We tell Mono about all of this by using the mono_set_dirs function to specify a library directory and a config (etc) directory. We then call mono_config_parse(NULL) to use the default DLL maps, and finally, we call mono_jit_init, passing in our application / engine name to create a unique domain.
With Mono initialized, we call our LoadScriptLibrary function on our first library, called UEngine.dll. This assembly is the one we compile from all of our own C# classes that mirror our engine classes. We'll look at that function momentarily. Finally, we call a function called uscript_register_monomethods. This function is kind of a wrapper around all of our wrapper methods - it will call mono_add_internal_call for all of our exposed engine functions and point them to the appropriate wrapper.
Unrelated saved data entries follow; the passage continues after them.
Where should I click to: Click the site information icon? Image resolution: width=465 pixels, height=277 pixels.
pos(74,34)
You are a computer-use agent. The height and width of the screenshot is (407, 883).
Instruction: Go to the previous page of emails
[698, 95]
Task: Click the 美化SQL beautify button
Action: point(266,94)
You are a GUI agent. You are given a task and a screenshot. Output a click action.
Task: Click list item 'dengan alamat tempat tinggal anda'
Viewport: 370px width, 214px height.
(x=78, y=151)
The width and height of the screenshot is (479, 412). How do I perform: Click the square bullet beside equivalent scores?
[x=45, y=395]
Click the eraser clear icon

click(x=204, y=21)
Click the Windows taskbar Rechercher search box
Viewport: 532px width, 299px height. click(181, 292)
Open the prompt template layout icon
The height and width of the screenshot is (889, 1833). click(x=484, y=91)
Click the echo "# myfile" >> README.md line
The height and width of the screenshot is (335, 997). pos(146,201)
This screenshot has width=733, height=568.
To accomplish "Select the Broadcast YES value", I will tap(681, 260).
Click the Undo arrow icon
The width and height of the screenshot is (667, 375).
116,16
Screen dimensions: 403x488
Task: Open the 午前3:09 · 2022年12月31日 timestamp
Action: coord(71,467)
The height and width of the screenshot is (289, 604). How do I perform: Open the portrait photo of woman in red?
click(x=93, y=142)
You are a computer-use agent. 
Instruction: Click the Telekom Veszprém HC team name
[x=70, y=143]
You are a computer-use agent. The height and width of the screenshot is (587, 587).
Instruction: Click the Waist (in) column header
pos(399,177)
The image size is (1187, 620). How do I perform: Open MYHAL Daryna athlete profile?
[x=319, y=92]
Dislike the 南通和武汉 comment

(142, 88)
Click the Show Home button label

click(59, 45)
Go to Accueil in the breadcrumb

We'll dive into more detail in the next section, but here's a preview:
void uscript_register_monomethods() {
// UTransform
mono_add_internal_call("UEngine.UTransform::Move", uscript_utransform_move);
mono_add_internal_call("UEngine.UTransform::Rotate", uscript_utransform_rotate);
mono_add_internal_call("UEngine.UTransform::Scale", uscript_utransform_scale);
// ... many more setup calls here
}Each of the functions you see (uscript_utransform_move, uscript_utransform_rotate, and uscript_utransform_scale) are wrapper methods we write and then link to their C# class equivalent.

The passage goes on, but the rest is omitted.